$F\subset\mathbb{R}$ such that every open cover of $F$ has a finite subcover $\Rightarrow F$ is closed and bounded

Question

I have proved the following statement and I would like to know if I have made any mistakes, thank you:

"$F\subset\mathbb{R}$ such that every open cover of $F$ has a finite subcover $\Rightarrow F$ is closed and bounded"

My proof:

$F$ is bounded: For $f\in F$ let $O_1(f)$ be an open interval centered in $f$ of radius $1$: then $\{O_1(f):f\in F\}$ is an open cover of $F$ which by hypothesis has a finite subcover $\{O_1(f_1),\dots, O_N(f_N):f_1,\dots, f_N\in F,\ 1\leq k\leq N\}$. Then if $f_{\max}=\max\{f_1,\dots,f_N\}$ and $f_{\min}=\min\{f_1,\dots,f_N\}$ we have that $f_{\min}-1\leq f\leq f_{\max}+1\ \forall f\in F$ so if we set $M:=\max\{|f_{\max}+1|,|f_{\min}-1|\}$ we have that $F\subseteq B_{M}(0)$ so $F$ is bounded, as desired.

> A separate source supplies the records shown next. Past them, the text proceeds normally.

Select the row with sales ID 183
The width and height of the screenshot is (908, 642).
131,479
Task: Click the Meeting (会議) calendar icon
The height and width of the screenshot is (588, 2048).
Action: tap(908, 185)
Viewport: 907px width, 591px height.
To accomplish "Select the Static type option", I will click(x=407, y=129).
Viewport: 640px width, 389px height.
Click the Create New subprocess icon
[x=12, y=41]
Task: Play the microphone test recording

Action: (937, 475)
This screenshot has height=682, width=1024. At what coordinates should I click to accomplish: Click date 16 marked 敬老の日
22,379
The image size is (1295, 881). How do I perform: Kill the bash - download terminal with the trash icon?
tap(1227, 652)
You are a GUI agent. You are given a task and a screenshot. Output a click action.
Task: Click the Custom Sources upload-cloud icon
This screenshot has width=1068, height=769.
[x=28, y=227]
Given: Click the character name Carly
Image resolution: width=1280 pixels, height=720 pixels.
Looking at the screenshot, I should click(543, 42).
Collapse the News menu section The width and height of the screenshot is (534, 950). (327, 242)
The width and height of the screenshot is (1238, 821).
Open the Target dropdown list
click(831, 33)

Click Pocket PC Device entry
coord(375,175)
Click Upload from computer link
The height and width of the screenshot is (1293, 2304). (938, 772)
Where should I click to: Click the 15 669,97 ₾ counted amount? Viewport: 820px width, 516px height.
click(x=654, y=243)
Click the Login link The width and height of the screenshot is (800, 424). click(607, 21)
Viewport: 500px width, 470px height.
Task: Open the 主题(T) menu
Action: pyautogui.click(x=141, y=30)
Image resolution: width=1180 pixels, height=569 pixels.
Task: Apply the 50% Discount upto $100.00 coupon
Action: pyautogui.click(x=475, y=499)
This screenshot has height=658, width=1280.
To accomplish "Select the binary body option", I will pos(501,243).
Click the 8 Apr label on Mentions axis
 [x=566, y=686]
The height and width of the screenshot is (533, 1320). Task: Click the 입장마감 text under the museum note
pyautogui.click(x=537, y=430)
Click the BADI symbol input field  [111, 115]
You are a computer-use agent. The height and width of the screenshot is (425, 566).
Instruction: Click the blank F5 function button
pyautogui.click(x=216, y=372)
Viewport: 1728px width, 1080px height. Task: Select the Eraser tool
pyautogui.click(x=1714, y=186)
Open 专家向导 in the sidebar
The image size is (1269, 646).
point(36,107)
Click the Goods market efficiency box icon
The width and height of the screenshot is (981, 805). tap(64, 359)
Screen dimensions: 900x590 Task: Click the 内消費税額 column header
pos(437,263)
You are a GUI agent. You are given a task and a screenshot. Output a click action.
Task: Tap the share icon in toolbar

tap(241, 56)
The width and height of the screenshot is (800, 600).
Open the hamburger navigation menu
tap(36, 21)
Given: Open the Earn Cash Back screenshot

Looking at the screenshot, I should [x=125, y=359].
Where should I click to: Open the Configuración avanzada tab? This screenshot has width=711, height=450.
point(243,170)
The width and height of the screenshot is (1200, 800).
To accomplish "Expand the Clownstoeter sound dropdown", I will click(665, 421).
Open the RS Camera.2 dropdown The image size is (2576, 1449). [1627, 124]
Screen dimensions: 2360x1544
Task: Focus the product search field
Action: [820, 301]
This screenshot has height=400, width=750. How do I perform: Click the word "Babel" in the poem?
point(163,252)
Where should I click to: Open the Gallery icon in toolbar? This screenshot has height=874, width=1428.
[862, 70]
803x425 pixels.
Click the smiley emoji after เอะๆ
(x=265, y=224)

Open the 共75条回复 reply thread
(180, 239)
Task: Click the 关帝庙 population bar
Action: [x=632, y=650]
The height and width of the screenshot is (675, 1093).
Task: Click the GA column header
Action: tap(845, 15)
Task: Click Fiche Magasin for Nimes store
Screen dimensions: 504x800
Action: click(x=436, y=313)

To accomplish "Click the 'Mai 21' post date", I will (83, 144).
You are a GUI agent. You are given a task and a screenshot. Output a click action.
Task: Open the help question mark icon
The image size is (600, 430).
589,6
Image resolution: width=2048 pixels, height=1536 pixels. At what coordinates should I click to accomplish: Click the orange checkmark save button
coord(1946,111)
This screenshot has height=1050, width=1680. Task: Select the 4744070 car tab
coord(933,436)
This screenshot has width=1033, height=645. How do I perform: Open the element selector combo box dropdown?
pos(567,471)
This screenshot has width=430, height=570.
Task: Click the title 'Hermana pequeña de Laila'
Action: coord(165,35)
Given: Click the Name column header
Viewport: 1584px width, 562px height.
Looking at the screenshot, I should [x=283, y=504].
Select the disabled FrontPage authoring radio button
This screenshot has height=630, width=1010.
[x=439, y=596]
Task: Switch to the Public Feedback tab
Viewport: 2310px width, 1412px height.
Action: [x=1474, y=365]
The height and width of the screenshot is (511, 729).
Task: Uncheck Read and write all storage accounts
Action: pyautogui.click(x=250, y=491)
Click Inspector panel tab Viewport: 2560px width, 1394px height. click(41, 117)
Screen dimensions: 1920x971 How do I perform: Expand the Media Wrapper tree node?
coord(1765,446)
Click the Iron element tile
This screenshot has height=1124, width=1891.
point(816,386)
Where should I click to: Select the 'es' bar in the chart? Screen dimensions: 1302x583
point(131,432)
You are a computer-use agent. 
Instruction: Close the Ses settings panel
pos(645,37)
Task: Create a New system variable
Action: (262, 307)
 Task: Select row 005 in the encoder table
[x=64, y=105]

$F$ is closed: Suppose for sake of contradiction $F$ is not closed: then there exists $\bar{x}$ limit point of $F$ such that $\bar{x}\notin F$ so $B_{\frac{1}{n}}(\bar{x})\cap F\neq\emptyset\ \forall n\geq 1$. Consider, for $n\geq 1$, the sets $U_{\frac{1}{n}}:=\{x\in\mathbb{R}: |x-\bar{x}|>\frac{1}{n}\}=(-\infty,\bar{x}-\frac{1}{n})\cup (\bar{x}+\frac{1}{n},+\infty)$, which are all open (since $U_{\frac{1}{n}}^c =[\bar{x}-\frac{1}{n},\bar{x}+\frac{1}{n}],\ n\geq 1$ is closed).

The collection $\{U_{\frac{1}{n}}:n\geq 1\}$ also contains all of $F$ in fact if $f\in F$ then:

• $f\notin B_{\frac{1}{n}}(\bar{x})\cap F,\ n\geq 1\Rightarrow$ either $f<\bar{x}-\frac{1}{n}$ or $f>\bar{x}+\frac{1}{n}$ i.e. $f\in U_{\frac{1}{n}}$;
• $f\in B_{\frac{1}{n}}(\bar{x})\cap F,\ n\geq 1\Rightarrow $ since $\frac{1}{n}\overset{n\to\infty}{\to}0$ there is some $n^*$ such that $f\notin B_{\frac{1}{n^*}}$ so either $f>\bar{x}+\frac{1}{n^*}$ or $f<\bar{x}-\frac{1}{n^*}$ thus $f\in U_{\frac{1}{n^*}}$

Thus $\{U_{\frac{1}{n}}:n\geq 1\}$ is really an open cover of $F$. By hypothesis this open cover admits a finite subcover $\{U_{\frac{1}{n}}:1\leq n\leq N\}$ but if $f\in B_{\frac{1}{N+1}}(\bar{x})\cap F$ then $f\notin \bigcup_{n=1}^{N}U_{\frac{1}{n}}$ so $\{U_{\frac{1}{n}}:1\leq n\leq N\}$ does not cover all of $F$, contradiction. Thus $F$ must be closed, as desired.

Answer 1

Your proof is correct, but the first part ($F$ bounded) is too complicated. Before I explain this point, let us note the condition "Every open cover of $F$ has a finite subcover" can be formulated for any topological space $F$ and says that $F$ is compact.

Now let $(X,d)$ be a metric space. It is a topological space by declaring the open subsets of $X$ to be all possible unions of open balls $B_r(x) = \{ x' \in X \mid d(x',x ) < r\}$ with $r >0$ and $x \in X$. Then $F \subset X$ is called bounded if $F \subset B_R(x_0)$ for some $x_0 \in X$ and some $R = R(x_0) > 0$. Using the triangle inequality, we see that in this case each $x \in X$ admits $R(x) >0$ such that $F \subset B_{R(x)}(x)$. You deal with the special case that $X = \mathbb R$ and $d(x,y) = \lvert x - y \rvert$.

So let $F$ be a compact subset of a metric space $(X,d)$. Pick any $x_0 \in X$. Clearly $F \subset X = \bigcup_{n=1}^\infty B_n(x_0)$. Hence finitely many $B_{n_i}(x_0)$ cover $F$. Let $N =\max{n_i}$. Then $F \subset B_N(x_0)$.